2015-2020 Dietary Guidelines For Older Adults

Last week the newly adjusted MyPlate for Older Adults was released and blends new USDA recommendations with the shifting senior nutritional needs.  MyPlate for Older Adults is based on the 2015-2020 Dietary Guidelines for Americans. While most guidelines apply to adults of any age, the new MyPlate offers adjustments to meet the needs of older Americans.


Below are the highlights of a healthy plate for seniors.

Fruits and veggies dominate. Fruits and vegetables fill nearly half of the retooled MyPlate. Dark, leafy vegetables are particularly rich in nutrients, said panelist Alice Lichtenstein, the vice chair of the 2015 Dietary Guidelines Advisory Committee. And plant-based foods are an important source of fiber.

Colorful choices are healthy. Whole fruits and vegetables with deeply colored flesh are best. Berries, which may protect aging brains, are part of the MyPlate picture.

Frozen and canned foods are fine. For seniors, canned and frozen foods can be convenient alternatives. They last longer than fresh produce and may simplify portion control. Choose canned goods packed in their own juices or in low-sodium varieties, MyPlate recommends. “Frozen vegetables have equivalent nutrient quality to fresh, but you can get them in bags and just snip them open and pour them out,” Lichtenstein said. “So you can minimize waste, which is important to older adults.”

Calories matter. As people get older, their need for energy from food – which means calories – decreases, said Lichtenstein, who is head of the Cardiovascular Nutrition Laboratory at the USDA Jean Mayer Human Nutrition Research Center on Aging at Tufts University. So strategic food choices include getting more nutrition from fewer calories.

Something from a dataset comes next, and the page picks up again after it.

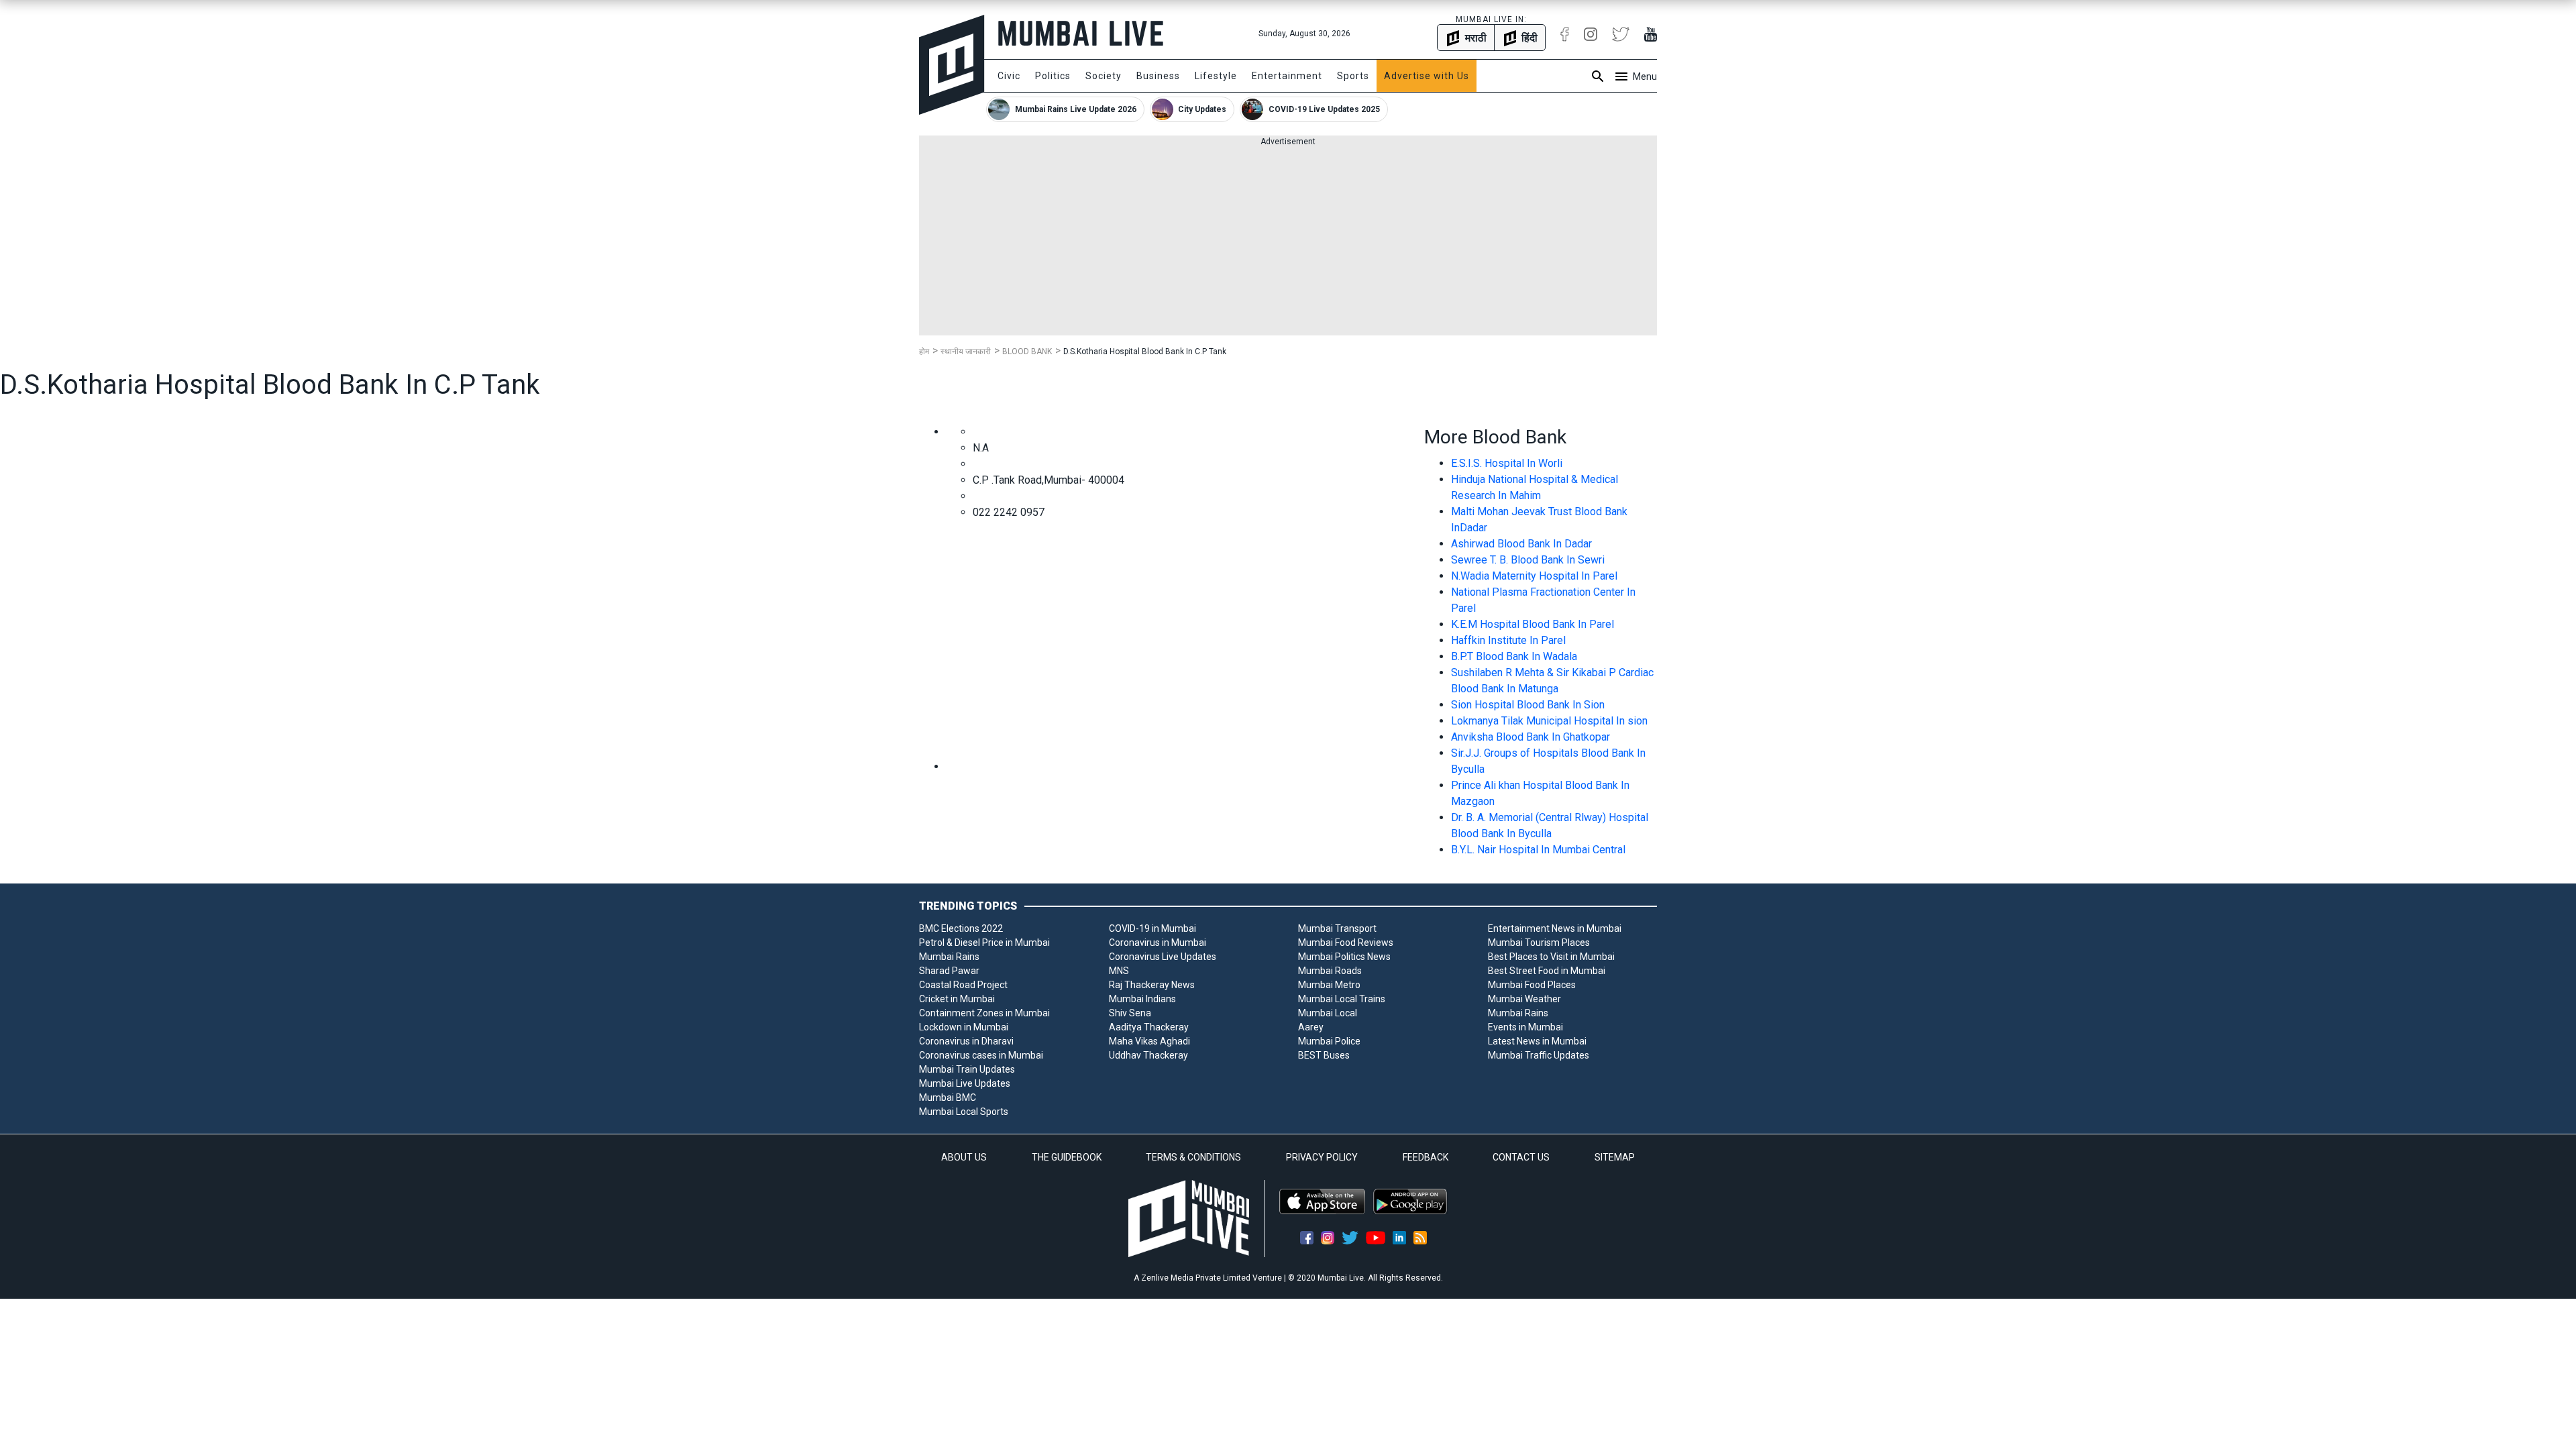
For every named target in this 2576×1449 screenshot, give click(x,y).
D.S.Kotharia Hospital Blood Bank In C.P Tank (1144, 351)
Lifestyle (1216, 75)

Salt is off the table. Diners at the congressional event looked for salt shakers in vain. That was a deliberate omission, of course. “As we grow older, our taste buds change,” said panelist Lisa Marsh Ryerson, president of the AARP Foundation. “But salt is problematic to our diet and is linked to chronic disease.”

Herbs and spices boost flavor. Who needs salt? A wide variety of herbs enhance the flavor of foods without bumping up blood pressure, panelists pointed out.

Healthy oils for healthy fat. Liquid vegetables oils and soft margarine fill the center MyPlate circle. That’s because they provide an important source of fatty acids and some fat-soluble vitamins.

Don’t forget fluids. Water, tea, coffee, soups and even fruits and vegetables provide essential fluid. There can be a disconnect between thirst and hydration, Lichtenstein said. “When we’re younger, we pretty much get thirsty when we need fluid,” she said. “When we get older, that’s not always the case.”

Protein comes in many sources. Nuts, beans, fish, lean meat and eggs all provide protein. MyPlate recommends choosing a variety of sources, including certain dairy products.

Dairy has a place. Milk, cheeses and yogurts contain calcium, protein and other nutrients. The key is choosing fat-free or low-fat versions, according to MyPlate.

Grains give fiber. Whole grains, such as pasta and bread, and fortified foods including cereal provide dietary fiber and B vitamins. “For older adults, there’s more emphasis on grains – especially whole grains,” Lichtenstein says.

The “active” ingredient. To emphasize the importance of regular exercise for seniors, physical activity is incorporated in the “placemat” section of the new MyPlate, with symbols of walking, biking and swimming.